### What is required
Reproduce the listing below word for word, omitting the pictures.

— start of Data to process —

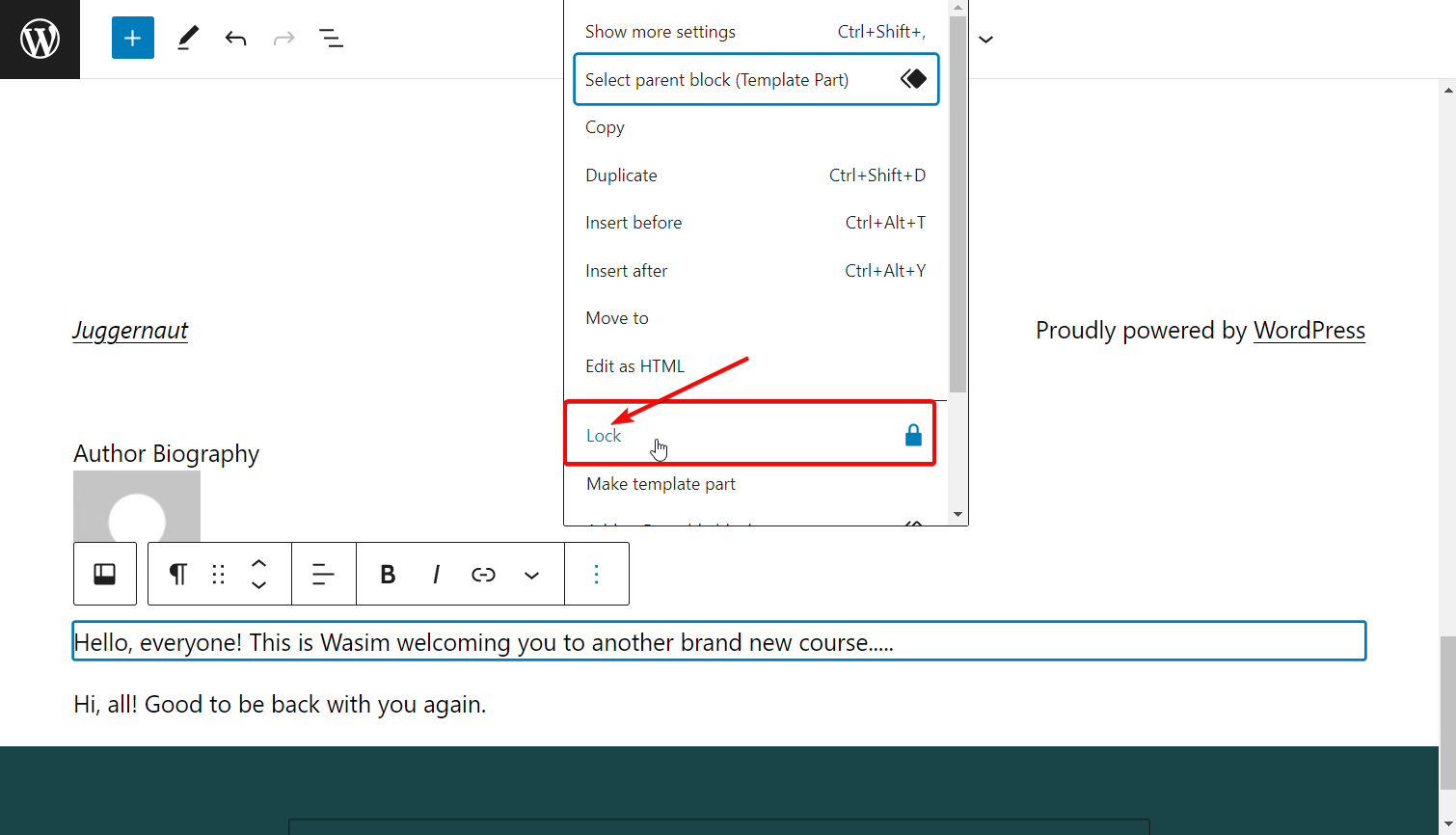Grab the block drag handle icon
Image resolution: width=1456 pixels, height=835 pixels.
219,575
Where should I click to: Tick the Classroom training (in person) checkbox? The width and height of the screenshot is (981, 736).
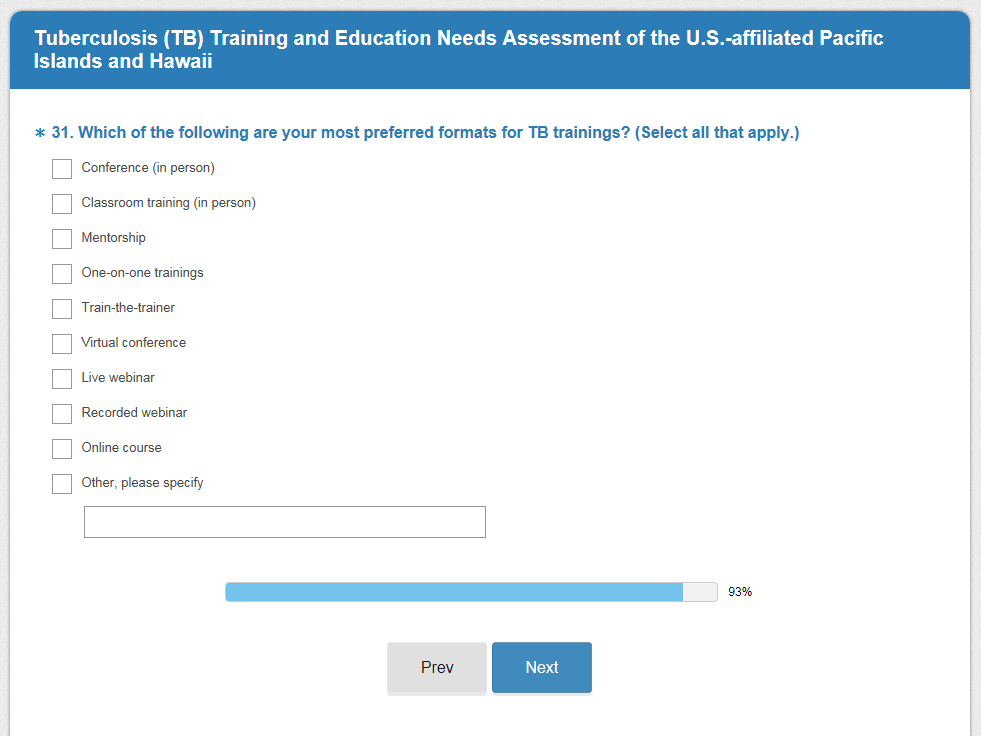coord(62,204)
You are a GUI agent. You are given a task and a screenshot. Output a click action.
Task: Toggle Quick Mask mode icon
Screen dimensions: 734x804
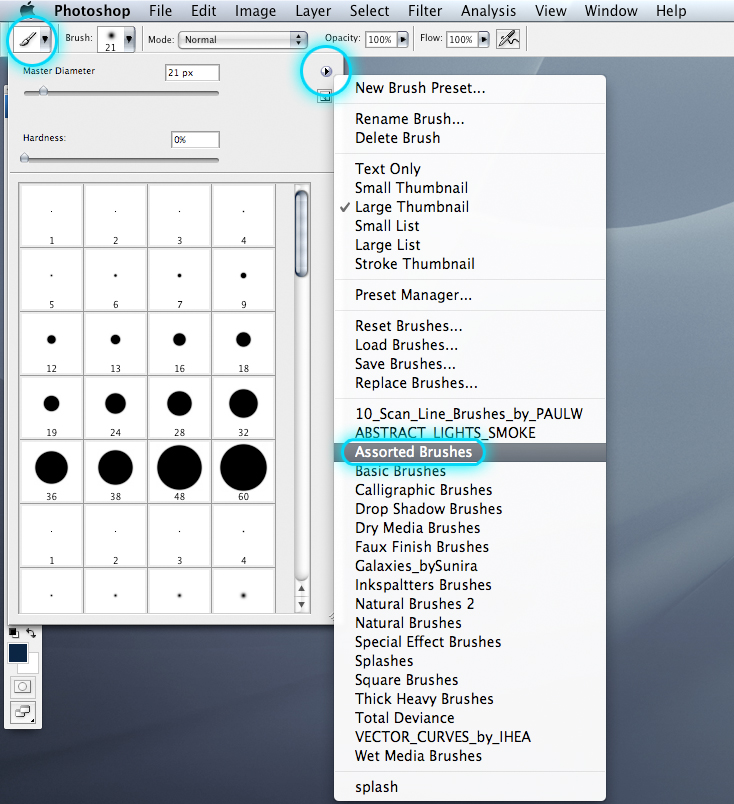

— end of Data to process —

### Task answer
Grab the block drag handle icon
Image resolution: width=1456 pixels, height=835 pixels.
219,575
Where should I click to: Tick the Classroom training (in person) checkbox? The width and height of the screenshot is (981, 736).
coord(62,204)
You are a GUI agent. You are given a task and a screenshot. Output a click action.
Task: Toggle Quick Mask mode icon
Screen dimensions: 734x804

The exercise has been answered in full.